Friday, June 22, 2012

Aku ingin terbang - By: Falla Adinda




Dalam perjalanan saya berjalan-jalan di blog, saya menemukan postingan ini di blog ka falla --> http://doctorbebek.blogspot.com/2012/03/aku-ingin-terbang.html . Saya taruh di blog karena saya merasa makna dibalik kisah ini.. sangat mirip dengan diri saya. Alasan kenapa ingin menulis.. ya, untuk mereka yang akan hadir dimasa depan saya. Pasangan, anak, cucu, dan sebagainya. Untuk mereka agar dapat membaca dan mengenal siapa saya. Untuk cucu yang mungkin nanti bisa mengenal saya juga dari tulisan saya walaupun yang menulis ini telah tiada.

Selamat membaca :)




Aku ingin terbang



Aku berlari menaiki bukit itu. Sebuah kampung sunyi dikawasan Pariaman, Sumatera Barat. Tidak ada hal spesial dari bukit itu, hanya jejeran pohon pinus dan terkadang aku masih dapat melihat kancil sedang berlari dengan bebasnya. Tapi tidak sesederhana itu untukku, walau aku masih seorang pelajar laki-laki yang duduk dibangku SD.

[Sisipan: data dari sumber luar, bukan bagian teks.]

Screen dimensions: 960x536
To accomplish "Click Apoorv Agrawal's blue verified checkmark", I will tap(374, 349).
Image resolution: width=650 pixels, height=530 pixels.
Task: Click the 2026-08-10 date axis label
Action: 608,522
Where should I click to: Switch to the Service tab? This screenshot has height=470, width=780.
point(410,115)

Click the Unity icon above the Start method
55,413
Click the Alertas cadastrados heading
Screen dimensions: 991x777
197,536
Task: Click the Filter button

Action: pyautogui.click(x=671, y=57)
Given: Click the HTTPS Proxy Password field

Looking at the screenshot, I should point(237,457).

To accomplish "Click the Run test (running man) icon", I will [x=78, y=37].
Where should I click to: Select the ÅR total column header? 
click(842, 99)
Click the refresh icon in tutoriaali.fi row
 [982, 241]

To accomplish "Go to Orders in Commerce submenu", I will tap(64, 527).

Di bukit yang tinggi itu, aku biasa berlari dari bawah dengan kencangnya. Kadang sengaja menjatuhkan diri ke hamparan rumput yang basah oleh embun pagi atau air hujan, berguling-guling di bawah matahari yang sinarnya menembus dedaunan yang rimbun. Dan tepat dipuncak dari bukit itu, aku biasa duduk sembari menunggu pesawat terbang yang lewat. Ya, hanya dari bukit itu aku bisa melihat pesawat yang melintas dengan jelas. Apakah yang bisa aku perbuat? Aku hanya seorang anak dusun sepi penduduk, yang bercita-cita suatu hari bisa mengemudikan burung besi raksasa itu.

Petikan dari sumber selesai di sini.